Most of the split keyboard-specific QMK configuration details were handled already by the Iris files that I reused, but there were two items that I had to define in my keymap. This involved a different config.h file than the previously mentioned wiring config, this file was in a keymap directory that I created rather than in the “Handwire” layout config.

I defined the following two macros in keymaps/<MY_USER_NAME>/config.h:

  • USE_I2C

These macros tell QMK that I am using I2C over four wires to communicate between the sides of the keyboard and that I will always plug the keyboard in to my computer by way of the micro on the right hand side. There are other configuration options available for determining the master side but I found that it was easiest to just stick with the right side permanently.

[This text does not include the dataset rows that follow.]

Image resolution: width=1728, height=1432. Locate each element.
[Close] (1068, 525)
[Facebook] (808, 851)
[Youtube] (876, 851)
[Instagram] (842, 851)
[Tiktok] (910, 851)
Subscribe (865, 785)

I was able to transfer my Hot Dox keyboard layout without a ton of modifications because I was pretty much only using 56 keys on the Hot Dox anyways. The top row was where I most noticed the more cramped layout of the Iris but I was able to resolve that issue with the KC_GESC key macro in QMK. This allows me wrap the grave key and the escape key into one all on the same layer. I then rearranged the number row a bit so that it is in order from 0-9 rather than 1-9 followed by 0. This kept the numbers, and more importantly, their symbols, in the same position that I was used to on the Hot Dox.

You can view my current keymap for my Iris board in my fork of QMK.